- INSTRUCTIONS TO FOLLOW -
Update the items from the line that has "Find the location" through the end of the items by replacing "particular" with "specific", keeping everything else the same. Leave the pictures out of your answer.

------------------------

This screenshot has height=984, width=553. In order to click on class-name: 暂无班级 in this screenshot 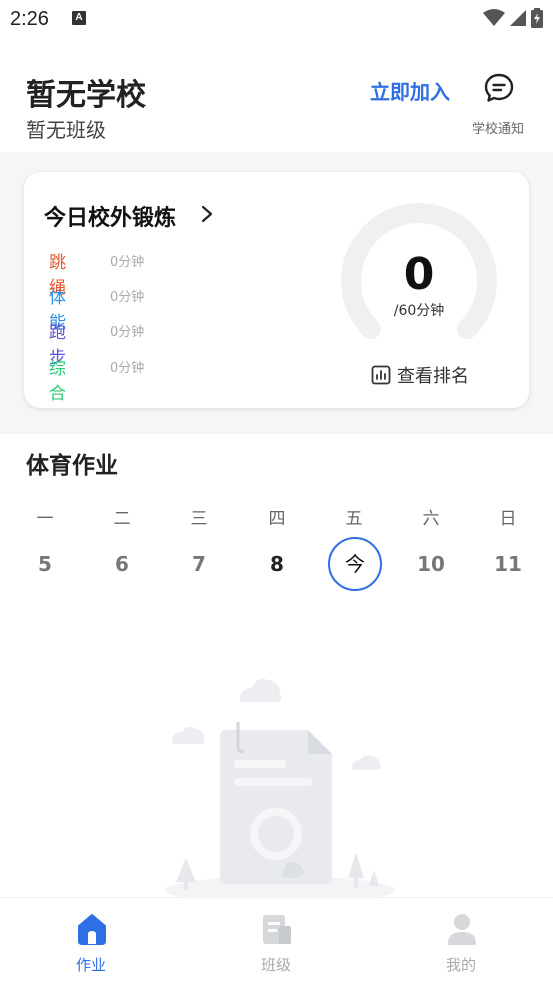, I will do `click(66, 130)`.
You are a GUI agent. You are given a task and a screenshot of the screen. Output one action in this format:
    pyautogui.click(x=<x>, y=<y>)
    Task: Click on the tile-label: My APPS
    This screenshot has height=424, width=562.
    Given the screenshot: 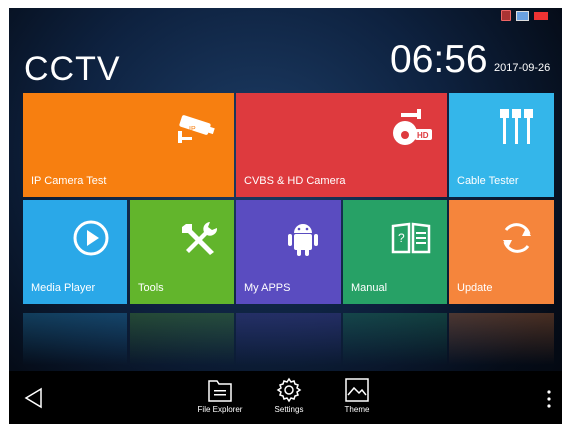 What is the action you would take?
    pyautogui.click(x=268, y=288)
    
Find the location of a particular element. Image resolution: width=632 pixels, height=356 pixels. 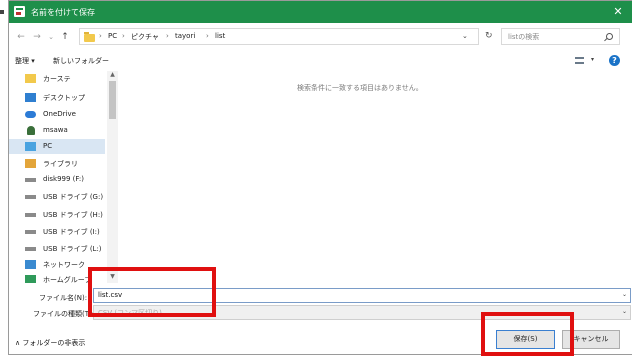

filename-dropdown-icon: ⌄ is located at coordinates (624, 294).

------------------------

- RESPONSE BELOW -
Find the location of a specific element. Image resolution: width=632 pixels, height=356 pixels. 

filename-dropdown-icon: ⌄ is located at coordinates (624, 294).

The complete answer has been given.